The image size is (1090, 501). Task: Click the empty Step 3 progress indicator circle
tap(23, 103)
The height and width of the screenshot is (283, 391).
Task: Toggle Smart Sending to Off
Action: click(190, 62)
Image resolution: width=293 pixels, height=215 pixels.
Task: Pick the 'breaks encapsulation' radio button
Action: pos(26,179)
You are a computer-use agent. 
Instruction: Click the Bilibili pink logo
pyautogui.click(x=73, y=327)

---

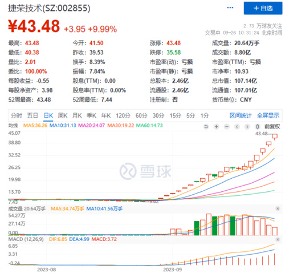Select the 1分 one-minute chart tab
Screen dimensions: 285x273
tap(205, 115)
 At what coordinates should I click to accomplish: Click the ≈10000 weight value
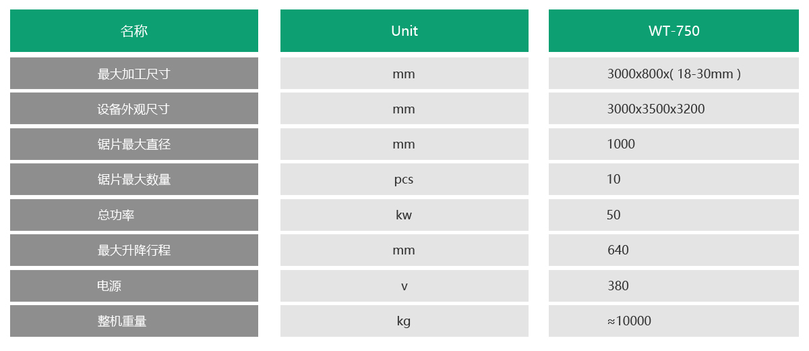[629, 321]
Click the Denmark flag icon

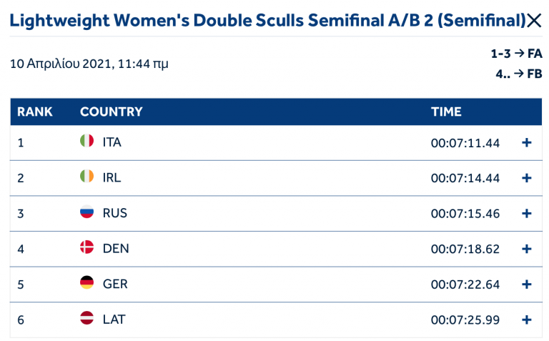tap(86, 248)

* * *

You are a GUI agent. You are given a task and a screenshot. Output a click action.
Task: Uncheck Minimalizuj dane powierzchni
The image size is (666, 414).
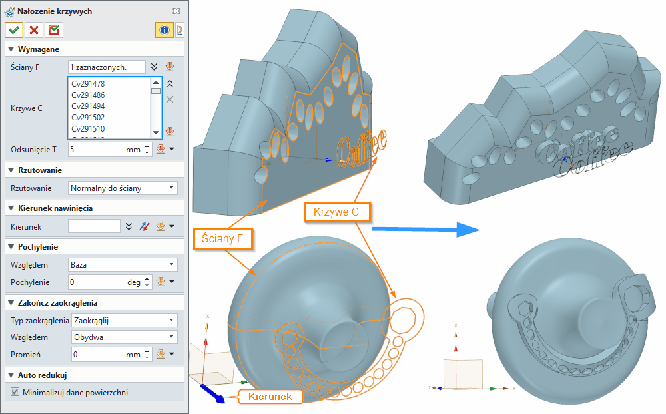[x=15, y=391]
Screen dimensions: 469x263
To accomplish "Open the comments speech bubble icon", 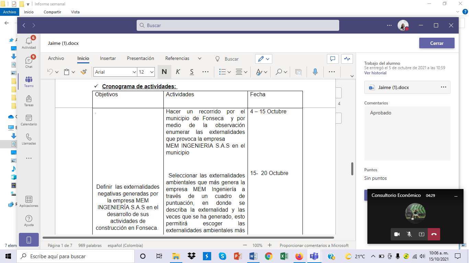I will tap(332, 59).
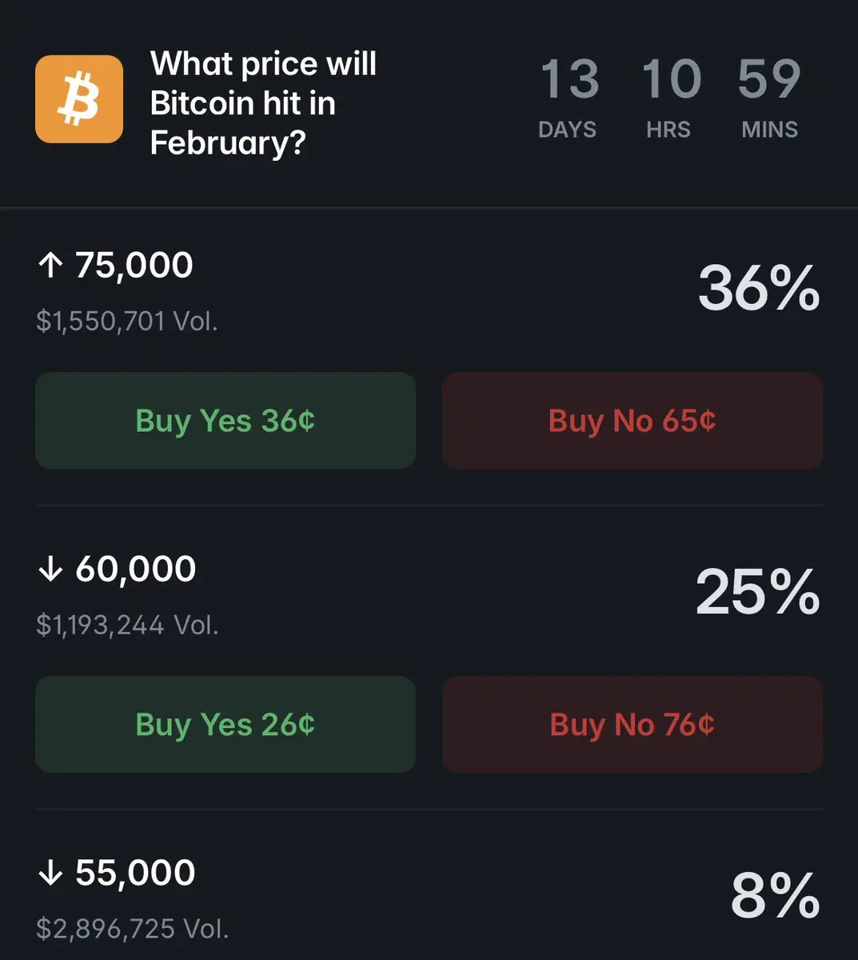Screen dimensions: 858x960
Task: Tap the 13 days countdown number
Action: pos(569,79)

* [Prompt]: Can you edit the records starting at the line that contains "You are a GUI" and ending at the line that contains "[x=15, y=391]", replacing "screenshot" with "screen capture" and leaving everything else unchanged? Leave the pictures out of your answer.

* [Result of this task]:
You are a GUI agent. You are given a task and a screen capture. Output a click action.
Task: Uncheck Minimalizuj dane powierzchni
The image size is (666, 414).
[x=15, y=391]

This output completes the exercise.